**MATERIAL PROVIDED**
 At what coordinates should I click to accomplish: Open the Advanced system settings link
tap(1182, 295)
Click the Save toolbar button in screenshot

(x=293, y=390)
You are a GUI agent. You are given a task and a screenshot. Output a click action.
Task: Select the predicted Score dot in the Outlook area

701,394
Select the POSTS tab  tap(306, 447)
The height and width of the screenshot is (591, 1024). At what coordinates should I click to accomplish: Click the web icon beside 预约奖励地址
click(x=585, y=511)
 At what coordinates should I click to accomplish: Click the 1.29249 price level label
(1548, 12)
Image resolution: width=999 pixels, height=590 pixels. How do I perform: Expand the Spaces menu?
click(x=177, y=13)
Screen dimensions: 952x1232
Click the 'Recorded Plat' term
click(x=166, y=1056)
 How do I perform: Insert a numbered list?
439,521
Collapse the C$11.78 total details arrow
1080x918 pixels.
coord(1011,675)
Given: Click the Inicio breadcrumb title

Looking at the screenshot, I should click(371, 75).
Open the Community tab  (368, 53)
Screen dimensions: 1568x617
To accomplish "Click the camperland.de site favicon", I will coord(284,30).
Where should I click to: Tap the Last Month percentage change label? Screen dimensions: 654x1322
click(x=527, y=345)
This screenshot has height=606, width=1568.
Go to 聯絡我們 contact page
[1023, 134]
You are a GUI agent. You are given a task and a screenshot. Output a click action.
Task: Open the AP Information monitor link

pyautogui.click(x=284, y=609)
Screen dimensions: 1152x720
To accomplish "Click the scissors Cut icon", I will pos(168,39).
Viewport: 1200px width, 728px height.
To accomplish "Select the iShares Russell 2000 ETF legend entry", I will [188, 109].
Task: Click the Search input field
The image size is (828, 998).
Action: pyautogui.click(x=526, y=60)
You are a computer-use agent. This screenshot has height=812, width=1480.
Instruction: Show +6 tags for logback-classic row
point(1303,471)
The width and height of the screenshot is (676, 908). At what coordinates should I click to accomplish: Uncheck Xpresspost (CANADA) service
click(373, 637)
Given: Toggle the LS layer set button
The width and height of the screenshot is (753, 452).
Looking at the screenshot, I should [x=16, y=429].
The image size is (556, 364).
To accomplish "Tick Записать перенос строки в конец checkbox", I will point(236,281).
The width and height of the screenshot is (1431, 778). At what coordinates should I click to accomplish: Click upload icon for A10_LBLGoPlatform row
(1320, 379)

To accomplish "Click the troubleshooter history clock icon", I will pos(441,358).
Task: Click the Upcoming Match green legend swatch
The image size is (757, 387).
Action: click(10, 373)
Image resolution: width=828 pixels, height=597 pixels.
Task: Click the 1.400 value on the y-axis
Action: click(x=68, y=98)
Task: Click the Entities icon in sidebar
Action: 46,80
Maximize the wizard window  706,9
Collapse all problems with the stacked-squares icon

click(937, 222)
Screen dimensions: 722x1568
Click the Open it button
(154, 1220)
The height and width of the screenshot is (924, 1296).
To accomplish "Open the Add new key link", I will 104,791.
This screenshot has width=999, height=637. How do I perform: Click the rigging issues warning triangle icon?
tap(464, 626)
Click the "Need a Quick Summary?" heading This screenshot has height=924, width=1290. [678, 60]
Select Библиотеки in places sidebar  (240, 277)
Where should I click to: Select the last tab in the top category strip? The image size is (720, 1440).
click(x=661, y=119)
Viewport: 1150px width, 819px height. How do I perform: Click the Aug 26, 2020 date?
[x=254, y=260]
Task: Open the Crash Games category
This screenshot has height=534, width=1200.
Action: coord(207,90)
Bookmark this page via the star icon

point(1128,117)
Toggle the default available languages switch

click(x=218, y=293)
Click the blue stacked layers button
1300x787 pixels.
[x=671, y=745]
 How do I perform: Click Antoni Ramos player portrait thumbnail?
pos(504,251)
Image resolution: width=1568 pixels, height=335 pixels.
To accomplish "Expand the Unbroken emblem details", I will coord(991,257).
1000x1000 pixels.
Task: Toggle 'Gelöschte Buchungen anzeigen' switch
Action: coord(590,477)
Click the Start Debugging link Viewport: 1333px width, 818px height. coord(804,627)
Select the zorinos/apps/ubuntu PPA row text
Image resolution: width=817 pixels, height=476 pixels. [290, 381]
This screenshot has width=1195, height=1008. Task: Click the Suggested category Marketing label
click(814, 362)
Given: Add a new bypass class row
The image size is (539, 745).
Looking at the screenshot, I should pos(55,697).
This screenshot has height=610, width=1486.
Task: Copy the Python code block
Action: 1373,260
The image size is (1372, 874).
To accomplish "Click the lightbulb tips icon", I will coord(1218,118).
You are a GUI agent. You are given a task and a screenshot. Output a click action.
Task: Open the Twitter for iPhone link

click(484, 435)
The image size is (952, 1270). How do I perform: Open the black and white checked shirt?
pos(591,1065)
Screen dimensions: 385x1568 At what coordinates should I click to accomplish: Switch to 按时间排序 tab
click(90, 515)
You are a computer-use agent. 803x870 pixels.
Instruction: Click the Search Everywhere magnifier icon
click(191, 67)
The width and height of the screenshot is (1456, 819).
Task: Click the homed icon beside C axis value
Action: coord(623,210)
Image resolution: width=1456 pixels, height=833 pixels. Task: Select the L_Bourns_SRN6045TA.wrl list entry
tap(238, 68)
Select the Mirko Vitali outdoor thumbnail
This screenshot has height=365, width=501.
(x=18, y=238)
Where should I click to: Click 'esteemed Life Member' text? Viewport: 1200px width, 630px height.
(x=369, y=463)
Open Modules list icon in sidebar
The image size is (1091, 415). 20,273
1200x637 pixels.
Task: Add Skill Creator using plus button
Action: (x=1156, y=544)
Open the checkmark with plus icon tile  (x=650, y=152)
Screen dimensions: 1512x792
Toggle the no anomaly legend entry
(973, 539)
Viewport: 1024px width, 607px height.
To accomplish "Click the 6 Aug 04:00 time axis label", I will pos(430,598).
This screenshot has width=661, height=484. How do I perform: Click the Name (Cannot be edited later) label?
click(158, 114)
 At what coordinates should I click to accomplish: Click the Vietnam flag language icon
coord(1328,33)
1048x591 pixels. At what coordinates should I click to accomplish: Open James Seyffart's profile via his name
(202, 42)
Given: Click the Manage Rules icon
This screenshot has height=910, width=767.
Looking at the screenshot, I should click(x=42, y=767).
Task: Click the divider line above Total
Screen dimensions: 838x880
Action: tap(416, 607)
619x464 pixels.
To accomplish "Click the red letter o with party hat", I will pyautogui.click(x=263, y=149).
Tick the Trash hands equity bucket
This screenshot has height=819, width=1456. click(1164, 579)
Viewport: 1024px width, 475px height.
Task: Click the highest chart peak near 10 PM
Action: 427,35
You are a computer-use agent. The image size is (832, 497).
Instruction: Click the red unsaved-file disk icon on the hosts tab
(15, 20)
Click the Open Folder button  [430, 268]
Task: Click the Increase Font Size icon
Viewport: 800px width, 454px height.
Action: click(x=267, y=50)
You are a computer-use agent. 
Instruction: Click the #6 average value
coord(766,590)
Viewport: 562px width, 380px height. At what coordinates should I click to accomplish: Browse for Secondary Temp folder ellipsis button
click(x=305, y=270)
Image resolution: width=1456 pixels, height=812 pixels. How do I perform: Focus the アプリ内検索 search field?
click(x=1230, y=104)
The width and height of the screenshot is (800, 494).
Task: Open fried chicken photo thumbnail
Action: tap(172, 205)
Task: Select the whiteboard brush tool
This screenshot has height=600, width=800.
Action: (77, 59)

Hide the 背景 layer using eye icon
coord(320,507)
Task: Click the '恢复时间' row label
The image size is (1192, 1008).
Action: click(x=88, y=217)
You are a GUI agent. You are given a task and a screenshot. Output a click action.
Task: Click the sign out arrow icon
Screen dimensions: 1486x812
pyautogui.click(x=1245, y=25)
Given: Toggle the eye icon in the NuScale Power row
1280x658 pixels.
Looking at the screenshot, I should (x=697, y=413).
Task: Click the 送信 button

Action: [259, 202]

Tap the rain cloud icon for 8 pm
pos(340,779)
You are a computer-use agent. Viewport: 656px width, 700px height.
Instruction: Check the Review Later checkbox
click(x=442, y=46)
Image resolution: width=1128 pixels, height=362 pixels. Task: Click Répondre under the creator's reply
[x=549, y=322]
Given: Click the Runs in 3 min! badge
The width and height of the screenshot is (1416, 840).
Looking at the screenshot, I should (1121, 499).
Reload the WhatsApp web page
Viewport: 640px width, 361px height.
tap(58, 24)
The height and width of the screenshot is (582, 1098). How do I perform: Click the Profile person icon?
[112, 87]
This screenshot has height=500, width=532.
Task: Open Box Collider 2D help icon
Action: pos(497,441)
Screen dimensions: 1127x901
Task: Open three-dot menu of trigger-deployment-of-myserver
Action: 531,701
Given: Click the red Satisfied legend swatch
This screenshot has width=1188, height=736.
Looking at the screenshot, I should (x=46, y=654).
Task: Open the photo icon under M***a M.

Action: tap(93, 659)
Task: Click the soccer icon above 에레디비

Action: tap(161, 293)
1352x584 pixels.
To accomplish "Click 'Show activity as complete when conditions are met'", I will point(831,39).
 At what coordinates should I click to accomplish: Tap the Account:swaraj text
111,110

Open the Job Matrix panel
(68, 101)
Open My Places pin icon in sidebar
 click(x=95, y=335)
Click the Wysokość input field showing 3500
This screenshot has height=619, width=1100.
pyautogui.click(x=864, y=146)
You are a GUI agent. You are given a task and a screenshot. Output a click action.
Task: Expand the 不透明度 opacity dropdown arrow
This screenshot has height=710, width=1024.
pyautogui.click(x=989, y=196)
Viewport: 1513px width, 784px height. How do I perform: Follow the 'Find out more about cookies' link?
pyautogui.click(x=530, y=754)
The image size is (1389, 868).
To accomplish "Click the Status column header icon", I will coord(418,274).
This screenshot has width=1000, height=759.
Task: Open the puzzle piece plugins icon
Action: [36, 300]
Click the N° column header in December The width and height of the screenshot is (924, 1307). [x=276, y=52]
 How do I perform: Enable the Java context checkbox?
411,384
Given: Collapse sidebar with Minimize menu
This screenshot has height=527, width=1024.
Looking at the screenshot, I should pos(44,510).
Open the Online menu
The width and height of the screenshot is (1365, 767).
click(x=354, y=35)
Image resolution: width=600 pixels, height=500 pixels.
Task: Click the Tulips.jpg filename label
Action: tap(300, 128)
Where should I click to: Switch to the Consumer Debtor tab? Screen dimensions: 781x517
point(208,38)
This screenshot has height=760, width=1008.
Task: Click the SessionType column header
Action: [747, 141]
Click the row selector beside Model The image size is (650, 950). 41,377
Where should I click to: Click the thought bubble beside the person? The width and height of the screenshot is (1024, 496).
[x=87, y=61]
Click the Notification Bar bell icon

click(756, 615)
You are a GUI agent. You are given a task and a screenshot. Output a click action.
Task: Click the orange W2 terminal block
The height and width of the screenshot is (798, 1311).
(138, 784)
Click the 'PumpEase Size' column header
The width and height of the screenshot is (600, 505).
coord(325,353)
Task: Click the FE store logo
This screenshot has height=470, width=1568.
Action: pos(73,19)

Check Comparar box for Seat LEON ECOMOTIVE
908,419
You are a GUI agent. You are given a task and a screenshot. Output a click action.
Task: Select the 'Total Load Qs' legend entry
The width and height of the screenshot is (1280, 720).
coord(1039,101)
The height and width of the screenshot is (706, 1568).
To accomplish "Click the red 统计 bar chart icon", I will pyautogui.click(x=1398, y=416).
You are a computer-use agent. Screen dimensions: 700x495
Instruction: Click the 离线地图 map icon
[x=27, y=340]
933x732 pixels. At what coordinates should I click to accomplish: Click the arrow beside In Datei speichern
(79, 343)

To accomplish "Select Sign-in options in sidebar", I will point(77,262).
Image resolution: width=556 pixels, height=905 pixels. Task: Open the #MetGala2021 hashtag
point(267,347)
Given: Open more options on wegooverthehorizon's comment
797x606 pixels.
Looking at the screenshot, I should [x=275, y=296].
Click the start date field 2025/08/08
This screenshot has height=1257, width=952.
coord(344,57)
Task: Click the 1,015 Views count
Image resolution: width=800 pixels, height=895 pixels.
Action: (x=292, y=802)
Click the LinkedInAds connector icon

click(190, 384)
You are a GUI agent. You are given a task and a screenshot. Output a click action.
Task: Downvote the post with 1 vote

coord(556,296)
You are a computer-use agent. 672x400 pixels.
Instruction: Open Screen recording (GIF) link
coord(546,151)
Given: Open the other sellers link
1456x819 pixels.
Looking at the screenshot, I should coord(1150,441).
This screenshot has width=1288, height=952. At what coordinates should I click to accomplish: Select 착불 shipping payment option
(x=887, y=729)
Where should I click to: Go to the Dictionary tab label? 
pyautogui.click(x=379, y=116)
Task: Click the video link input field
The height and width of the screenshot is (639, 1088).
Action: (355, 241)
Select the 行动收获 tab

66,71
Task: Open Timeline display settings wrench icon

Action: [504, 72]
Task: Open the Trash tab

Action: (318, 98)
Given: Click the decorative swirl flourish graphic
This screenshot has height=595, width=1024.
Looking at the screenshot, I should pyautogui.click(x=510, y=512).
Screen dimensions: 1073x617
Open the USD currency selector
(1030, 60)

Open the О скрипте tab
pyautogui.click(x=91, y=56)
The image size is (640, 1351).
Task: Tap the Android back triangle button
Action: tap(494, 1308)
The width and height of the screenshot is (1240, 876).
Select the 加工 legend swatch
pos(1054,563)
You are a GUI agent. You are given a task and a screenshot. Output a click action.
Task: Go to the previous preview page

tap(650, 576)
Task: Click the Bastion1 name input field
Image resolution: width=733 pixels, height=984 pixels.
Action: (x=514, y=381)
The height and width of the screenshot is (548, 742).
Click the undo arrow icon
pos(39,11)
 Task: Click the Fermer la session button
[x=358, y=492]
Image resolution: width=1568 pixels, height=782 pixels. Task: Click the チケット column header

**EXERCISE AIM**
Give back, exactly as written, the stretch from the line with "Click the Start Debugging" through the line with "Given: Add a new bypass class row", and no other lines from the records above.

**SOLUTION TO THIS TASK**
Click the Start Debugging link Viewport: 1333px width, 818px height. coord(804,627)
Select the zorinos/apps/ubuntu PPA row text
Image resolution: width=817 pixels, height=476 pixels. [290, 381]
This screenshot has width=1195, height=1008. Task: Click the Suggested category Marketing label
click(814, 362)
Given: Add a new bypass class row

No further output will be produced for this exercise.